I was in the last group to dive so me and some others had a few hours to snorkel and were dropped off at another tiny, deserted sand cove to take a peek at the reef action there. This time I was much more confident and got right up close to the reef. But I decided that it damages the reef to be there even if you try not to do so; some of my buddies were touching the reef with their hands when I had been expressly told on my last trip out not to do that, and to be careful not to kick bits off accidentally with your fins (flippers), as one tiny centimetre takes like a decade to grow back. They hadn't heard of this and had been happily investigating the reef by touching everything. As much fun as I had seeing it and swimming round, I really began to feel that I was taking advantage of something far more important than me, and that I might be fucking it up, so I decided that no one should be allowed to visit any part of the reef more than once. But the Ozzies charge between $60-100 in 'reef tax' person per visit, allegedly to subsidise 'monitoring the effects of visitors to the reef'... except no one is fooled by that paper thin premise to rinse people for some more cash to build more casinos. So with all that cash coming in, that mandate holds no water. It's hard not to damage the reef, the current is strong and you are told to let is pull you over the corals to observe without touching, but the coral came so close to the surface that a few times I bumped into it. As well as freaking out because I felt like I was about to be sucked into the coral somehow, waking up the nocturnal sharks sleeping underneath, I really didn't want to feel I'd damaged it. Then I decided to opt out of scuba diving again because I thought between the strong current, the low visiblilty in this part of the reef and the possiblity of doing more damage, I could live without it.

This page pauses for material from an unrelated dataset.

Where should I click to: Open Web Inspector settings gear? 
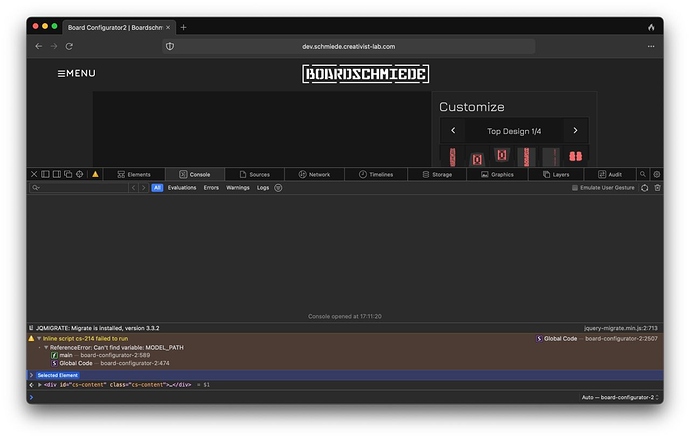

Anyway after a bit of reef action I went back on my own to the little cove (the sea was stony so I had to walk there backwards in my fins to protect my feet - as walking forwards is impossible in fins- and stinger suit, so I looked like a proper twat). But there were these huge bastard March Flies that have huge stinging barbs and the more you swat them away, the angrier they get and the closer they come. So your reporter spent half an hour trying to kick away blood sucking evil suicide flies in her stinger suit and fins, swatting them and burying them alive in the sand. Then the englsh crew joined me and we were all doing it, while pissing ourselves laughing. I think the quote of the day comes from Sally who I think said we "made her do a little wee" from laughing...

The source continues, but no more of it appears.